Poop is gross and sticky, loaded with germs, and of course it smells awful. This is not up for debate. Nor am I calling for everyone to stop saying that poop is gross and seeing it and smelling it is gross. What is important to recognize however is that the inability to laugh at poop and fart related humor is the real conflict, and ultimately a key part of Bakhtin’s claim. Rabelias as a novelist captured the spirit of Carnival because the festival was about death, and poop by its nature is concentrated waste which amounts to the “death” of millions of cells, food particles, bacteria, and chemicals that the body simply cannot digest. When human beings observe this waste it unnerves us because recognize that at some point our lives are going to end and become waste that in turn will return to the earth. Being a narcissistic species this terrifies us and so we’re left scrambling to combat this realization often through intense displays or carnality.
Carnival was always a carnal affair (oh my god I just got that), and sex was certainly an important component to it. As the earth was dying or being reborn human beings felt an overwhelming desire to procreate and bring new life back into the territory that seemed to be dying or else being reborn.
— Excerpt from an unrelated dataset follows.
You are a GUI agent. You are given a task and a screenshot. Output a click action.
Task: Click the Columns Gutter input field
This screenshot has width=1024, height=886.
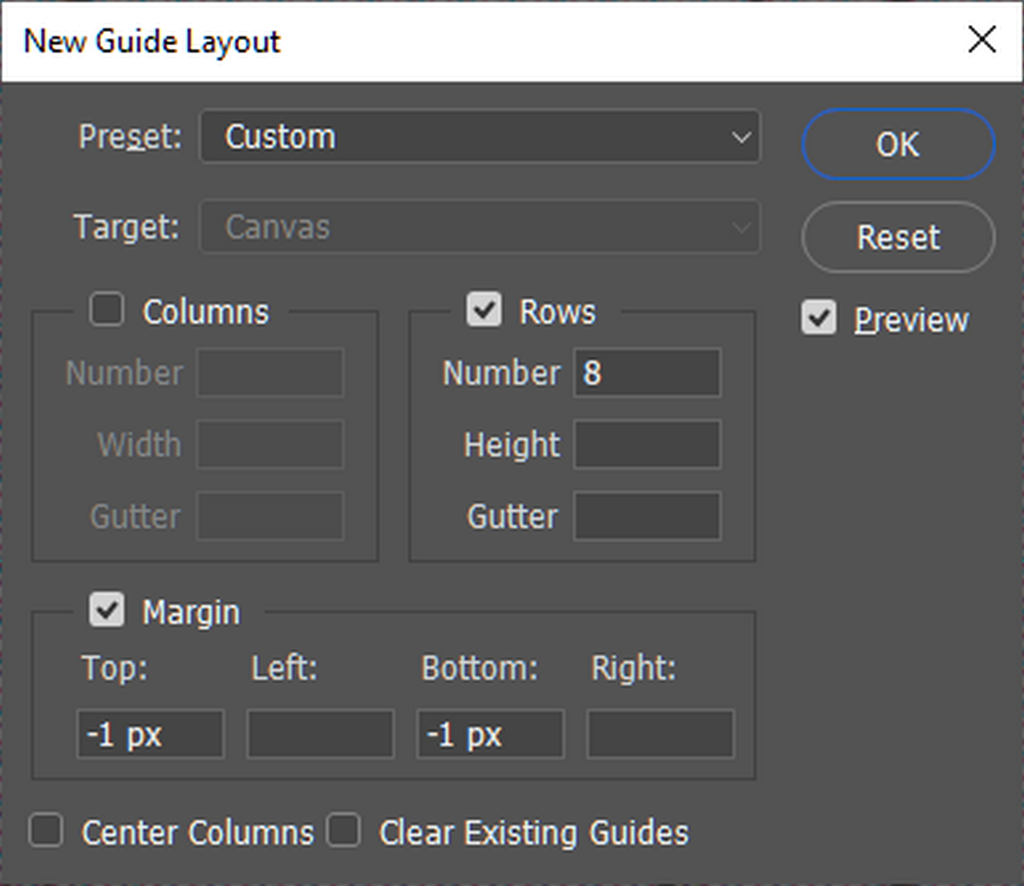270,516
Most contemporary displays of Carnival, including contemporary re-imaginings, also touch upon this idea but what is missing is the acknowledgement of death. Every person on earth is going to die, and Carnival was not about escaping that fact, it was about embracing it. Human beings gathered together to drink, eat, tell jokes, fuck, and revel in their humanity as a way of achieving some kind of catharsis.
Laughing at a joke about poop allowed people the chance to laugh in the face of death even when it was all around them. Nicki Minaj’s breasts are nice to look at, and Esmerelda certainly looks lovely as she rocks that stripper pole/spear, but neither of these displays of wild and liberating sexuality really tries to embrace death for the sake of defeating it or at least coping with it. Both films ultimately try to run from death, hoping that sex and youth will ultimately win out the race, but death is patient and always returns man to the ground.
In the face of our own mortality the way to beat death is not trying to outrun it, but instead to laugh at a cheap fart joke when you can. Life is far too short and absurd not to.
*Writer’s Note*
I’ve included a link to Pound the Alarm below. I tried to find Topsy Turvy but all of the editions on the internet cut out the Esmeralda dance sequences.
https://www.youtube.com/watch?v=vdrqA93sW-8
**Writer’s Note**
All selections from Bakhtin’s analysis were cited in Literary Theory: An Anthology 2nd Edition.
***Writer’s FINAL Note***
Let’s see if you learned anything. Enjoy the following poop related jokes:
I ate four cans of alphabet soup yesterday.
Then I had probably the biggest vowel movement ever.
What’s brown and sticky?
A stick.
If you didn’t laugh at either of those, you’ve got some attitude buster.